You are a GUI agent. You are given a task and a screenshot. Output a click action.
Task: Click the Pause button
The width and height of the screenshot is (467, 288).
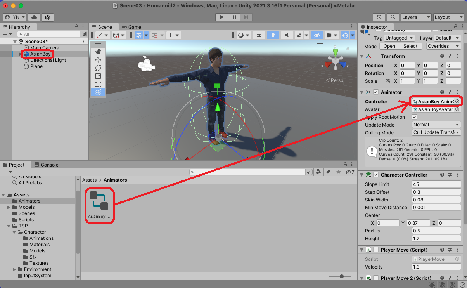[234, 17]
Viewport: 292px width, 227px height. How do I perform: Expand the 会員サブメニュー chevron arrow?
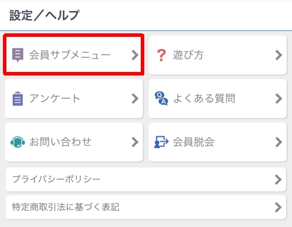(135, 55)
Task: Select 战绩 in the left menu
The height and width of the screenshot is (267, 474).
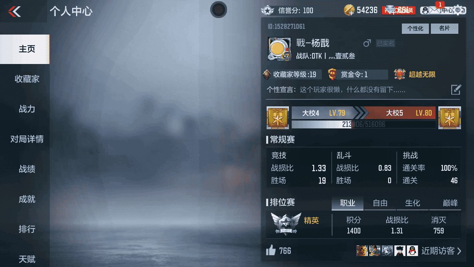Action: click(27, 169)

....

**PROBLEM REQUIREMENTS:** With the pictures left out, output all the entries exactly.

**OUTPUT OF THE EXERCISE:**
You are a GUI agent. You are given a task and a screenshot. Output a click action.
Task: Click the Pause button
The width and height of the screenshot is (467, 288).
[234, 17]
Viewport: 292px width, 227px height. How do I perform: Expand the 会員サブメニュー chevron arrow?
(135, 55)
Task: Select 战绩 in the left menu
The height and width of the screenshot is (267, 474).
Action: click(27, 169)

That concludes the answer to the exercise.